→ **THE TASK**
Copy out each line of the data that includes the string "width".

★ ★ ★

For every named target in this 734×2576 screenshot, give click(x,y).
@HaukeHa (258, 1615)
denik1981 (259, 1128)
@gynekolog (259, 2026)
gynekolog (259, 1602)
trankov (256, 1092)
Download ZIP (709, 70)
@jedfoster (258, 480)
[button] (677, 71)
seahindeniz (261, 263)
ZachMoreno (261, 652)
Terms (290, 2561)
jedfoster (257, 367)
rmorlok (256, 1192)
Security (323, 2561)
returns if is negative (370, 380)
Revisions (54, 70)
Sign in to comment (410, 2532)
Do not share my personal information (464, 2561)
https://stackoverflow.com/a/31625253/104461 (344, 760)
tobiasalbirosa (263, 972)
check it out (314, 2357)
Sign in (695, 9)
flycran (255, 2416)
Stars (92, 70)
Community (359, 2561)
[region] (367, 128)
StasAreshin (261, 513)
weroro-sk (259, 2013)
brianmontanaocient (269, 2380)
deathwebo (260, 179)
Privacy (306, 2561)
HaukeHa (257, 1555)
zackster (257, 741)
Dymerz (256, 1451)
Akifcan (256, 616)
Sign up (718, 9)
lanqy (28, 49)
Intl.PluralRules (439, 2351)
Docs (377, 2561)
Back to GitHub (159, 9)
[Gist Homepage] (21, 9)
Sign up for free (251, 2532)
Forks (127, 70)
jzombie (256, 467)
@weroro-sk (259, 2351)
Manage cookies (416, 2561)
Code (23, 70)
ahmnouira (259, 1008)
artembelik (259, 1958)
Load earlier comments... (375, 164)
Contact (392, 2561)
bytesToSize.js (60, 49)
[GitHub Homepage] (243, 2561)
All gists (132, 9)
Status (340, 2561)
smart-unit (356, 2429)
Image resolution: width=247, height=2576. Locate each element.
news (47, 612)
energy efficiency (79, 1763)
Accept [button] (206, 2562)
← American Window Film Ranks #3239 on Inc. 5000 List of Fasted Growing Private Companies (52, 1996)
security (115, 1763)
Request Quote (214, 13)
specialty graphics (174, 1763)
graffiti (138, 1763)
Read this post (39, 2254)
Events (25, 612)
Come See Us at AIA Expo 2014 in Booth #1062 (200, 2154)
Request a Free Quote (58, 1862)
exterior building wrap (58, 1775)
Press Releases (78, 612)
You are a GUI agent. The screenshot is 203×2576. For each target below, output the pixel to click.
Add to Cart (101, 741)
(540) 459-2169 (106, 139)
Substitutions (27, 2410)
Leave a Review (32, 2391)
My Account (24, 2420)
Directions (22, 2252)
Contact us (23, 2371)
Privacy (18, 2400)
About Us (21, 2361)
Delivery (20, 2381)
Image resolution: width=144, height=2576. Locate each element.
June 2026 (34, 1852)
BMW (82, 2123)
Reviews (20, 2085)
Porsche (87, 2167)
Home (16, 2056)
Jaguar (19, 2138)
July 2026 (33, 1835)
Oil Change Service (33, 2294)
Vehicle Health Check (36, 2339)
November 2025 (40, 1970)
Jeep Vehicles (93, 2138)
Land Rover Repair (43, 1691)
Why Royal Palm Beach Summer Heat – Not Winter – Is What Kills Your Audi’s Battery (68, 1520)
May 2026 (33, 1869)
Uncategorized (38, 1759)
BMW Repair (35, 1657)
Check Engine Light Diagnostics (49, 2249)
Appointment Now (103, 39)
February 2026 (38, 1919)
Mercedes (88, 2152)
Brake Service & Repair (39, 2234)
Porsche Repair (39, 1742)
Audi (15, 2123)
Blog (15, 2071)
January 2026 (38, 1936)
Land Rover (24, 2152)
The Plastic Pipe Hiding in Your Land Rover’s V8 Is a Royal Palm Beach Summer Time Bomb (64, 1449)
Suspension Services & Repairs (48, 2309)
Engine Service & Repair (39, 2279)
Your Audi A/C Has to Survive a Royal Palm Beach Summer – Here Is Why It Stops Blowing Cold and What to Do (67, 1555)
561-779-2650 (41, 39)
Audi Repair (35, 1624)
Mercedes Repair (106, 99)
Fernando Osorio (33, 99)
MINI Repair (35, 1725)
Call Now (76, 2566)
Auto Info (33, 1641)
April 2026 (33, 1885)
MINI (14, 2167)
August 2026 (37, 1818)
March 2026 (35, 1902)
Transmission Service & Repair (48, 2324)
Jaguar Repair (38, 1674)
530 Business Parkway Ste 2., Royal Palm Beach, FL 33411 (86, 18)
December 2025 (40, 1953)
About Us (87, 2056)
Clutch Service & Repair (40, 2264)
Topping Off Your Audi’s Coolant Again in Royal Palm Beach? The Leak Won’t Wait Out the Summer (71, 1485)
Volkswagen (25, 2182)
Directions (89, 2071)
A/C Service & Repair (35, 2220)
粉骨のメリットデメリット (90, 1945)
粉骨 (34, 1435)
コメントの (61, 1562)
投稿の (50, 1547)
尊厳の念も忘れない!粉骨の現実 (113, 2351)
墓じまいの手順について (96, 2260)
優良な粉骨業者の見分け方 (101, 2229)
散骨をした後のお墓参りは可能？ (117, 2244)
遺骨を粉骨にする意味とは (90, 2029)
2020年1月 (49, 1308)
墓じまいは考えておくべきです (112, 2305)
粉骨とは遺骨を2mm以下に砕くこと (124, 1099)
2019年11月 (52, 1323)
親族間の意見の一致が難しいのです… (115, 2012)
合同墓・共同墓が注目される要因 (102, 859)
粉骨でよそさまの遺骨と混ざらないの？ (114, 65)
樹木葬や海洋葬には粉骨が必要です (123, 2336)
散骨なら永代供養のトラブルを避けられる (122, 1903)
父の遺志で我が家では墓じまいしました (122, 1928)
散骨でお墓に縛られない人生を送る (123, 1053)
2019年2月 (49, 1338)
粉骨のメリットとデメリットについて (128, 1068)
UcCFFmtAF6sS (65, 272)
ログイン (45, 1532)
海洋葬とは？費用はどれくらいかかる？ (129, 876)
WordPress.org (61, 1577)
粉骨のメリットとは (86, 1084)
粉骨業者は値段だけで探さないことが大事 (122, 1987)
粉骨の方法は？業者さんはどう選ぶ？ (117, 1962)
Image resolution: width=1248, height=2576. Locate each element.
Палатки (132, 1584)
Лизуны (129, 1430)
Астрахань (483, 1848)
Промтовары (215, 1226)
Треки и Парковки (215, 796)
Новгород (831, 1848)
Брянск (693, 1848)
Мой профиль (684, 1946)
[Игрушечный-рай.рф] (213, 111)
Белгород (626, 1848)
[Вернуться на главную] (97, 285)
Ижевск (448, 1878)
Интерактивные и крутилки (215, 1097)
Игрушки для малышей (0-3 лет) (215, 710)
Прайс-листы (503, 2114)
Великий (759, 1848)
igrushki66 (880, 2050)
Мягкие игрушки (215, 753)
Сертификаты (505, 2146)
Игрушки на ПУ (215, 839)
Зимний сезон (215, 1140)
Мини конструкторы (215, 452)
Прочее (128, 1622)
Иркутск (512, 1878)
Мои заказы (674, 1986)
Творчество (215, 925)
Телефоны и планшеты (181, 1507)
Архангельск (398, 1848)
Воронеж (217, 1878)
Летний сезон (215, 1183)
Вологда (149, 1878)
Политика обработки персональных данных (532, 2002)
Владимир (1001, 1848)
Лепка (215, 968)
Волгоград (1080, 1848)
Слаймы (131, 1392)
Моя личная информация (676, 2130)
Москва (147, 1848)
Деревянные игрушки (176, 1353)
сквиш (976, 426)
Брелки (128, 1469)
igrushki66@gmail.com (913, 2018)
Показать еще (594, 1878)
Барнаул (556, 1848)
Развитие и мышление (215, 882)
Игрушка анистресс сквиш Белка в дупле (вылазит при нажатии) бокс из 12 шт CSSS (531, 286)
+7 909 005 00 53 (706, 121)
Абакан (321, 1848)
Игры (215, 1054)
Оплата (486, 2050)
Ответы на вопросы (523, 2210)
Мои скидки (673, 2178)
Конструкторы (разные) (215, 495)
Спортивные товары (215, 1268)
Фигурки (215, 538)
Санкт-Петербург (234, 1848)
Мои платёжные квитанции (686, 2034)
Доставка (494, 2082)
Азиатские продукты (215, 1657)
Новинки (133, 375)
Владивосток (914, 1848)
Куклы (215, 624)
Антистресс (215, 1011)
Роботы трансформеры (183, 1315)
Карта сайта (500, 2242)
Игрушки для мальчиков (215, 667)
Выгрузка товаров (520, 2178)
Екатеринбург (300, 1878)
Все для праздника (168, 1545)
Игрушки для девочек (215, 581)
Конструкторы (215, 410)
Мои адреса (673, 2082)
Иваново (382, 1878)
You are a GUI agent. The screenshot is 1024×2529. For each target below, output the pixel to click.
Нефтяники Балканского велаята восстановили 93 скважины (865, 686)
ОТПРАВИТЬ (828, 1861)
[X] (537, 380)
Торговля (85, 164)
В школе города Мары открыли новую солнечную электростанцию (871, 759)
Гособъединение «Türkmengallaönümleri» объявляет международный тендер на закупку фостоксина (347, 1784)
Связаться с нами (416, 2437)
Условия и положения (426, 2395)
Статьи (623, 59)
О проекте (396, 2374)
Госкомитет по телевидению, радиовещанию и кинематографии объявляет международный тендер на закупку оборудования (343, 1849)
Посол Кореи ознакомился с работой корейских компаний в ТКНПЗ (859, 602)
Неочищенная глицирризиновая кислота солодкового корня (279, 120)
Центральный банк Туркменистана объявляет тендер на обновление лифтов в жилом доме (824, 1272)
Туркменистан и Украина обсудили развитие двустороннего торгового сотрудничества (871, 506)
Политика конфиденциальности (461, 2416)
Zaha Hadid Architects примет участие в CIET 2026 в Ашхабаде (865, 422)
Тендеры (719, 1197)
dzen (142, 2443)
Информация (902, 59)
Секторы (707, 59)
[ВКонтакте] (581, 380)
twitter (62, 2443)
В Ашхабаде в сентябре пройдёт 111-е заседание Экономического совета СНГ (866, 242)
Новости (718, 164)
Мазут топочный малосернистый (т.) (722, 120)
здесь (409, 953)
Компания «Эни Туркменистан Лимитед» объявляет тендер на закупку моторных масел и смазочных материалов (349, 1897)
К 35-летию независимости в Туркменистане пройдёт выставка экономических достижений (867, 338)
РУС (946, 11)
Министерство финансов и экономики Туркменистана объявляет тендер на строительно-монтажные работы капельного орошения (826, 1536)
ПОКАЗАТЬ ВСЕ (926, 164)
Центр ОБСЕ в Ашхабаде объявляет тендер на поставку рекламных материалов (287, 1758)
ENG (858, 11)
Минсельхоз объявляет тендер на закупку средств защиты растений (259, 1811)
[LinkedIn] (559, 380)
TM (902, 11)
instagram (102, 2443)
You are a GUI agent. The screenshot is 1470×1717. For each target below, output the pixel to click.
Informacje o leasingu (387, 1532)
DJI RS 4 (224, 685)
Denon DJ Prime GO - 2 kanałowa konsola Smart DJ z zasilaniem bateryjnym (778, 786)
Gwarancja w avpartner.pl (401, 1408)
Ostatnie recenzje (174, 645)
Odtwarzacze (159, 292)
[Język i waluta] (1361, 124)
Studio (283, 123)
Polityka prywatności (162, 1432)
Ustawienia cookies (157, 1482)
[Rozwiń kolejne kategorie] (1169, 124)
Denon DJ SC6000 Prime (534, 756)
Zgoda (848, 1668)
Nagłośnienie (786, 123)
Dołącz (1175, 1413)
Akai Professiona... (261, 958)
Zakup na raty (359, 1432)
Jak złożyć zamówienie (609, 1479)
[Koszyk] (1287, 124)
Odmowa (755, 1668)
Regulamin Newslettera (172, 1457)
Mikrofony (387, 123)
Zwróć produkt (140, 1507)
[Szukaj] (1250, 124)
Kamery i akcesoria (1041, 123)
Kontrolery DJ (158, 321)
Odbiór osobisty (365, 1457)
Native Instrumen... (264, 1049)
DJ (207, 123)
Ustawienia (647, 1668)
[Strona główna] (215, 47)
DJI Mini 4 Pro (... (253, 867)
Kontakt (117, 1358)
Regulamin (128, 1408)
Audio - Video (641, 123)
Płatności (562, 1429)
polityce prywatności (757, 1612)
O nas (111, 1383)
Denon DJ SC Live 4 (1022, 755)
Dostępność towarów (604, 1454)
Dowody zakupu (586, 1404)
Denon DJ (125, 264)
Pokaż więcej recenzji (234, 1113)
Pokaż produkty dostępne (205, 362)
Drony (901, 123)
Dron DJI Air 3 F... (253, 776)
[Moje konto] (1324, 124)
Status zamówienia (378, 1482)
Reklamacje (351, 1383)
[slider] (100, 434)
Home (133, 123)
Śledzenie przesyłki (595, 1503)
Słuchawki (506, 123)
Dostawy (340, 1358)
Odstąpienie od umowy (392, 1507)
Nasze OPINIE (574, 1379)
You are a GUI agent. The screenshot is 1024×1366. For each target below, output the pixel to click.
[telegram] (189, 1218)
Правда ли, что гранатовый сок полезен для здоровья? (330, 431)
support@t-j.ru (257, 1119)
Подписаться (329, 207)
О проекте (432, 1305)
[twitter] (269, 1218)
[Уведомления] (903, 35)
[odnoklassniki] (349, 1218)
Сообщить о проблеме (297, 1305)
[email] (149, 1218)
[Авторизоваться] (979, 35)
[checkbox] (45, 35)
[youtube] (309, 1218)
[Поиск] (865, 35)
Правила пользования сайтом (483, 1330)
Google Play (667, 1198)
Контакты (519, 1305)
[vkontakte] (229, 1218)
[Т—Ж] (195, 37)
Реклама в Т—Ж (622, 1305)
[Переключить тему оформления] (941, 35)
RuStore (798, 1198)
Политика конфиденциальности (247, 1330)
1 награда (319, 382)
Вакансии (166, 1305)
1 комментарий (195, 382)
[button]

★ ★ ★

→ **WRITTEN SOLUTION**
Image resolution: width=247, height=2576. Locate each element.
Image resolution: width=144, height=2576. Locate each element.
Image resolution: width=1248, height=2576. Locate each element.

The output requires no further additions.